Edinburgh stonemasons training scheme closes after funding collapse
More than 50 master masons have graduated from the St Mary’s Workshop since the enterprise began in 1987 after starting their apprenticeships by restoring the external fabric of the 19th century cathedral.
The project ran thanks to funding from bodies including Historic Environment Scotland (HES) and the Construction Industry Training Board (CITB), but bosses have now declared it “unsustainable” after a new package could not be agreed, leaving the 12 current trainees in limbo.
A statement posted on LinkedIn read: “We have been unable to secure the funding required to make the model sustainable. The board developed several alternative potential models for the scheme but could not identify one that was sustainable in the long-term without additional funding.”
Provost John Conway told the Evening News he was “extremely disappointed” to see the project end, adding: “When the Workshop started over 30 years ago, it was designed to restore the stonework of the Cathedral and that job is pretty much done. However, we are still devastated that we could not find another model that would allow us to continue training apprentices.
“We are constantly told that the construction industry relies heavily on a steady stream of talent coming through apprenticeship schemes and particularly among stonemasons, where the talent pool is so small, we hoped to continue providing the best possible training.

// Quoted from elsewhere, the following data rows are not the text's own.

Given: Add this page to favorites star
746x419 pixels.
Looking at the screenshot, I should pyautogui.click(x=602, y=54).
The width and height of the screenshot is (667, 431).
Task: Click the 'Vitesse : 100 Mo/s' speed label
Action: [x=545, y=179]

“But unfortunately, we just cannot find the right model for that to happen.”
The closure of the Workshop comes despite a series of incidents involving falling masonry from historic buildings in the Capital over the last 12 months.
A man narrowly avoided being struck by stonework collapsing off the Greggs building on Shandwick Place in September, while pedestrians on Dalry Road and Princes Street were also injured in similar incidents during 2018.
A spokesman for HES told the Evening News: “HES have been long-term partners and funders of St Mary’s Cathedral Workshop and we are saddened to hear this announcement. St Mary’s have made an important contribution to traditional skills in Scotland over a long period and should be applauded for this.”
Mr Conway added that the majority of apprentices had now been placed in alternative employment within the industry, with talks under way with a number of partners to find roles for the remaining trainees.
Gillian Cain, CITB head of apprenticeships, said: “In October last year CITB provided funding for apprentices at St Mary’s Workshop which was ongoing when we learned the disappointing news of its closure, and we are currently working with partners to support the apprentices into alternative employment.”